▸ TASK TO CARRY OUT:
After reading the entries below, report how many lines have the string "agent" in them, giving the number alone.
[[ DATA LISTING open ]]
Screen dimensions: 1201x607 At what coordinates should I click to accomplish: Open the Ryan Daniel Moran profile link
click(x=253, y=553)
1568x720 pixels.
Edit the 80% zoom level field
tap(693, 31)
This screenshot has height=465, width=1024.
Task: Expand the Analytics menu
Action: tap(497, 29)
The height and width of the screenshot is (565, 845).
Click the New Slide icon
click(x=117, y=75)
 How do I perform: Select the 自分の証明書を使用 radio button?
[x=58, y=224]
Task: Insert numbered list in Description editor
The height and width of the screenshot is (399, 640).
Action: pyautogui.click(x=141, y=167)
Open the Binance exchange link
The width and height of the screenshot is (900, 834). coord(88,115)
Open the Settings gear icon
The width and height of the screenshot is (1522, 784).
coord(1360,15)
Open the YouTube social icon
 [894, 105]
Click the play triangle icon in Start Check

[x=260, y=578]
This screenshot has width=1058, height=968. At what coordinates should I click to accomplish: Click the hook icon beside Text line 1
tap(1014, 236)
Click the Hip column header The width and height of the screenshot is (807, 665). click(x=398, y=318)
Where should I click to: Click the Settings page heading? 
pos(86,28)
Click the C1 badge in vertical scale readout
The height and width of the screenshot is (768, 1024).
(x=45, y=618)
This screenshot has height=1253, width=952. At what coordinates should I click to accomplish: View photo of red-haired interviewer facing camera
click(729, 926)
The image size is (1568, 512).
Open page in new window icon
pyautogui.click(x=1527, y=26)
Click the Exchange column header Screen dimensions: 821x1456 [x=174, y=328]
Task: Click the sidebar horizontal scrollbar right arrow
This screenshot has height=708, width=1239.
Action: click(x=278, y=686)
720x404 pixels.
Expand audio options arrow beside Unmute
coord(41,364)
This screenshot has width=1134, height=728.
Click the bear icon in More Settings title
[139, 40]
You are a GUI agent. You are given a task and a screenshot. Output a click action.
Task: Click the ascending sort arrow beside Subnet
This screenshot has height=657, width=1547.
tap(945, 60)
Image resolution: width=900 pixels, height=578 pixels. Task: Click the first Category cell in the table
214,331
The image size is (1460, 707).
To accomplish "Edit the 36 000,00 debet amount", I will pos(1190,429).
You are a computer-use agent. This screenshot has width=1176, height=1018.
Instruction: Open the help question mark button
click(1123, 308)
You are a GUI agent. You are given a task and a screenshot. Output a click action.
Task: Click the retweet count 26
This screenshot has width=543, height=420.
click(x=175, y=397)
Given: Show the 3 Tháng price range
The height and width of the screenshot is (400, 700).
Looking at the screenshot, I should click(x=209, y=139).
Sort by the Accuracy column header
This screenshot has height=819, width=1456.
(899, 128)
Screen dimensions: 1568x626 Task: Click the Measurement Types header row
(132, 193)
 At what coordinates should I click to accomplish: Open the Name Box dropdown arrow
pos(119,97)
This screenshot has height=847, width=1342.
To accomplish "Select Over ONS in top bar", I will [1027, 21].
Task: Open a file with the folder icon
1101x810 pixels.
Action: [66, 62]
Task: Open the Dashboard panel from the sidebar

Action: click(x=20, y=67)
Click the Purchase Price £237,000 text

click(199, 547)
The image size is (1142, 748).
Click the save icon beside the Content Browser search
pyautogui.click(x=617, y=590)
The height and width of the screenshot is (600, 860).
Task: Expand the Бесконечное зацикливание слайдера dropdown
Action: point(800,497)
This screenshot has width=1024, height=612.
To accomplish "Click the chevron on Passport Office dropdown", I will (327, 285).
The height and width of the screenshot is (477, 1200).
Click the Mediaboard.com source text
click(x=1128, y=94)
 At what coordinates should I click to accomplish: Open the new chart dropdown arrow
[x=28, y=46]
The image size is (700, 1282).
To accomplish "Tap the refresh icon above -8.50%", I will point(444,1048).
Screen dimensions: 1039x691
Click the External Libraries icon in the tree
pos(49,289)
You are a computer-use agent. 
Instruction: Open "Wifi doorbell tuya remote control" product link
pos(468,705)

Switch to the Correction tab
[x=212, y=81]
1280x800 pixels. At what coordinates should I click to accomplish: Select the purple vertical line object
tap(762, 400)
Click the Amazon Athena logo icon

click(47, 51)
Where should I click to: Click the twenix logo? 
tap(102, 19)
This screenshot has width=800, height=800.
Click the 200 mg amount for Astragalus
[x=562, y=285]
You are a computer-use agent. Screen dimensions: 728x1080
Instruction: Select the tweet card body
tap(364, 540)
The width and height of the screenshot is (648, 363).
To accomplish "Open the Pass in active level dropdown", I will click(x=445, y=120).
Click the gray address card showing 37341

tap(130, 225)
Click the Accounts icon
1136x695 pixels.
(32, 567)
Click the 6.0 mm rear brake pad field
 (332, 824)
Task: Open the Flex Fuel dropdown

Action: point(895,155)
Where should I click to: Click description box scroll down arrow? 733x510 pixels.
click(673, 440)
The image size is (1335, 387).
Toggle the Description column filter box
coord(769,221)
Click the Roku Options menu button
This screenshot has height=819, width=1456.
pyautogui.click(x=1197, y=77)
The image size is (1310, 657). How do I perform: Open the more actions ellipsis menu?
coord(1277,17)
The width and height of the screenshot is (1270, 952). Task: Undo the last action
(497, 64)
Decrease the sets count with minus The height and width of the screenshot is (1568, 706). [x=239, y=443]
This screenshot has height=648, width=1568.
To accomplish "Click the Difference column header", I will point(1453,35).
[[ DATA LISTING closed ]]
▸ ANSWER FOR THIS EXERCISE:
5